Sabah neşe içinde yataktan kalkıp banyoya girdi. Her sabah güne başlamadan yıkanmayı seviyordu. Omuzlarına değmeyen siyah saçlarını tararken 'keşke geçen ay kestirmeseydim' diye düşündü. Düğüne kadar tekrar uzamazlarsa! Gelin olurken saçları sorun olsun istemiyordu. "İnşallah uzar da beni sıkıntıya sokmaz" düşünceleriyle saçlarına fön çekmesi için evin çalışanına seslendi. Mızmız kız gelene kadar azıcık yüzüne renk katsa iyi olacaktı. Gerçi Allah özenle yaratmıştı kendini hiç makyaja ihtiyacı olmasada biraz gözlerinin yeşilini, birazda dolgun dudaklarını ön plana çıkartmanın zararı yoktu.
...
"Tamam Betül yeter bu kadar." Diyerek makyaj masasından kalktı. "Sen çık ben okula gidince temizlersin odayı. Bide şoföre söyle bu gün beni o götürecek" Dediğinde Betül küçük hanımın emriyle çıktı.

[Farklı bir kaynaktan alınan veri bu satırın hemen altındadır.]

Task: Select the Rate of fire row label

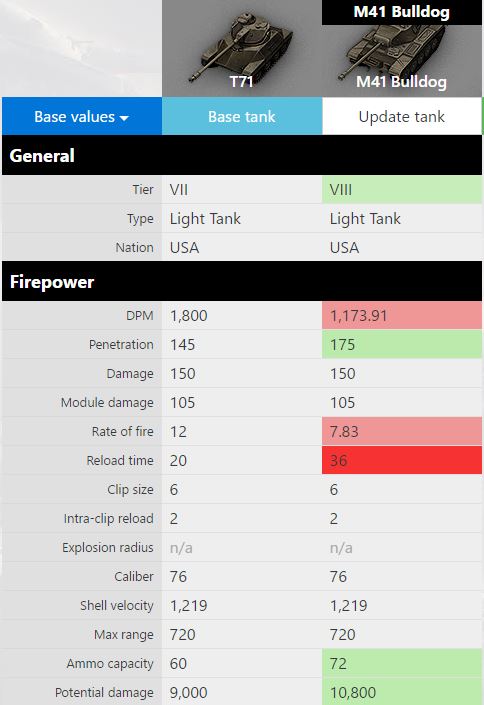Action: 122,432
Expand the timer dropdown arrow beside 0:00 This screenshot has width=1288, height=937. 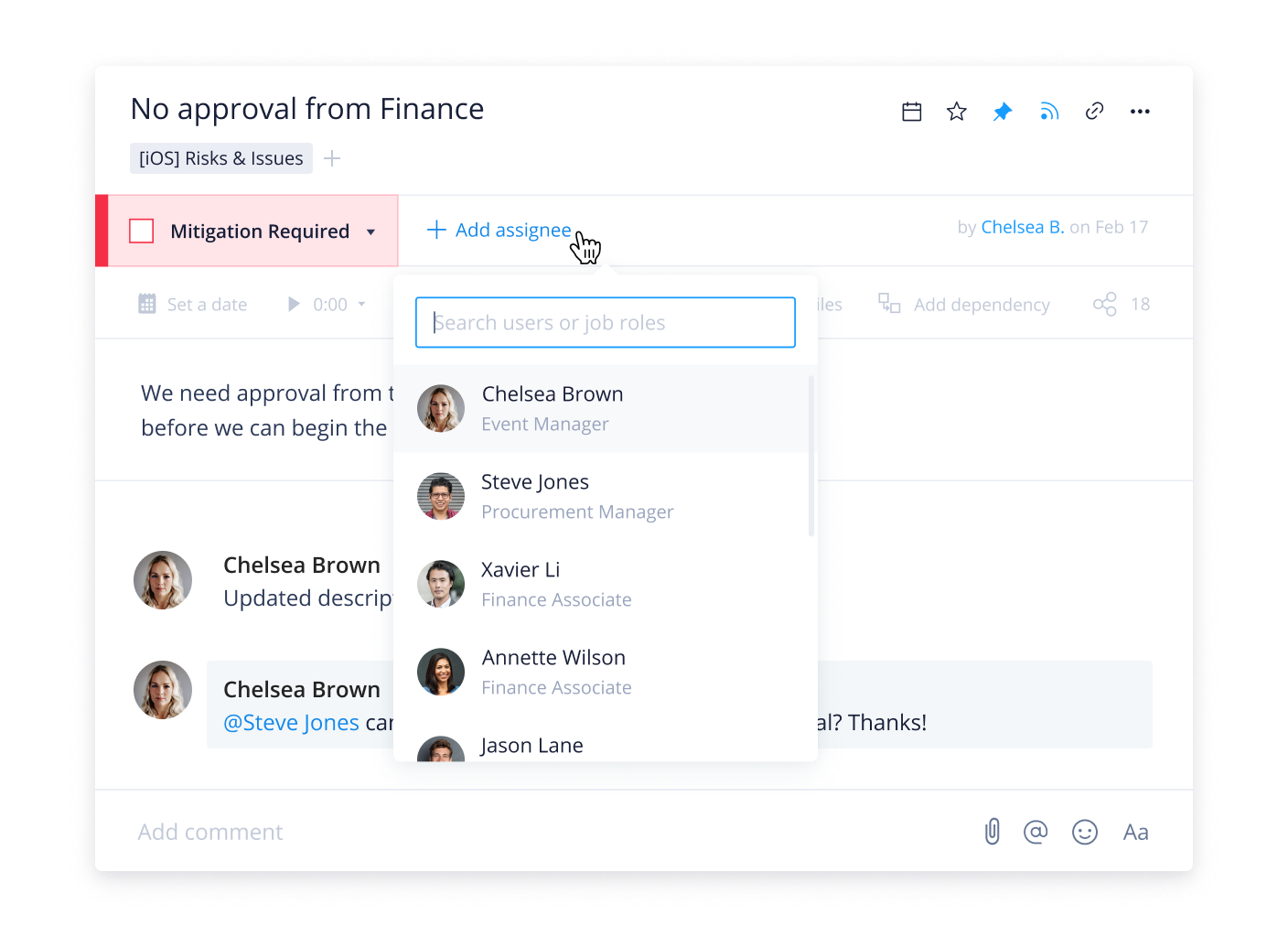click(362, 304)
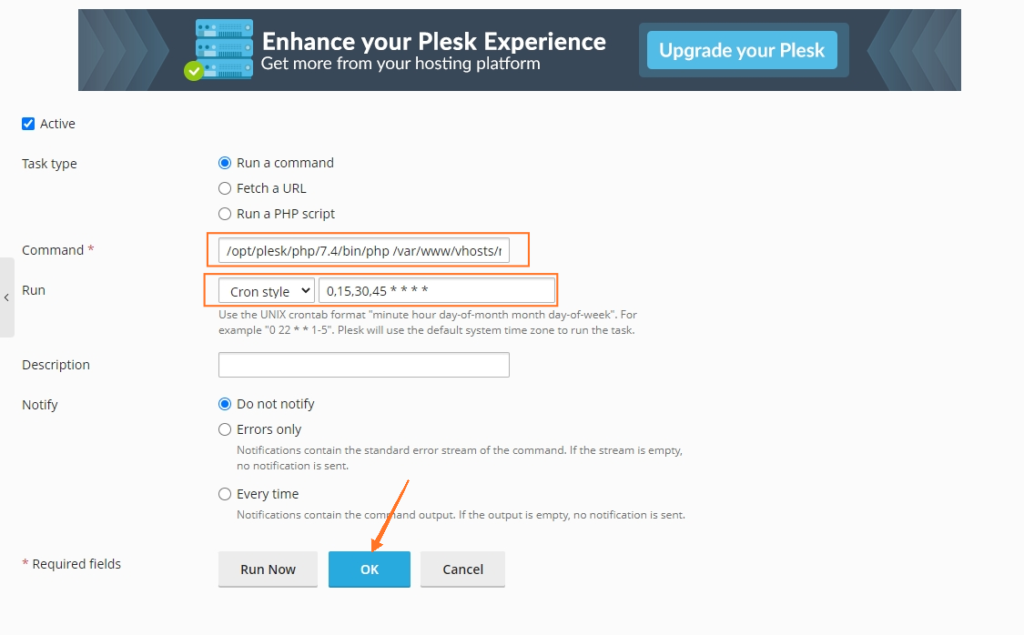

"Kendini beğenmiş ukala. Sanki küçük dağları o yarattı. Tövbe tövbe Allahım. Bu kızın kendini beğenmiş halini sen de görüyorsun. Rabbim zorla söyletiyor bu sözleri bana. Sen beni affet allahım." Diyen Betül hergün küçük hanımın şımarık tavırlarına katlanmak zorunda olmayı sevmese de para kazanmak için mecburdu. Ama Aydan kendine insan gibi davransa güzelliğinden hiç birşey kaybetmezdi değil mi? "Hayır bide 'Halkla İlişkiler' okuyor şımarık, kendini üstün görmekten asla vazgeçmez bu kız." Diye kendi kendine söylenerek Aydan'ın emrini yerini getirmeye gitti.
Aydan kısa kollu pembe gömleğini göbeğini açıkta bırakacak şekilde önünde bağladı ve altına minicik kot şortu geçirdi. Boyu uzun olsada topuklu onun için asla vaz geçilmez olduğundan bağcıklı sandaletlerini ayağına giydiğinde artık okula gitmeye hazırdı.
Özel üniversitenin kapısında duran şoför arabadan iner inmez hızlı hareketlerle arabanın arka kapısını açtı. Aydan gözleri kamaştıran güzelliğiyle kendini bekleyen iki erkek ve üç kızdan oluşan gruba doğru, edalı yürüşüyle giderken, üzerinde hissettiği hayran bakışlar kendini daha iyi hissettiriyordu.
"Selam millet."
"Selam güzellik. Yine yakıyorsun."
"Evet Aydan senin yüzünden gözlük numaram sürekli büyüyor. Bu kadar göz alıcı olmak zorunda değilsin. Sana söylüyorum benimle evlendikten sonra kimse bakmasın diye seni eve kapatacağım. ." Diyen Efekan'a sade bir gülümseme yolladı.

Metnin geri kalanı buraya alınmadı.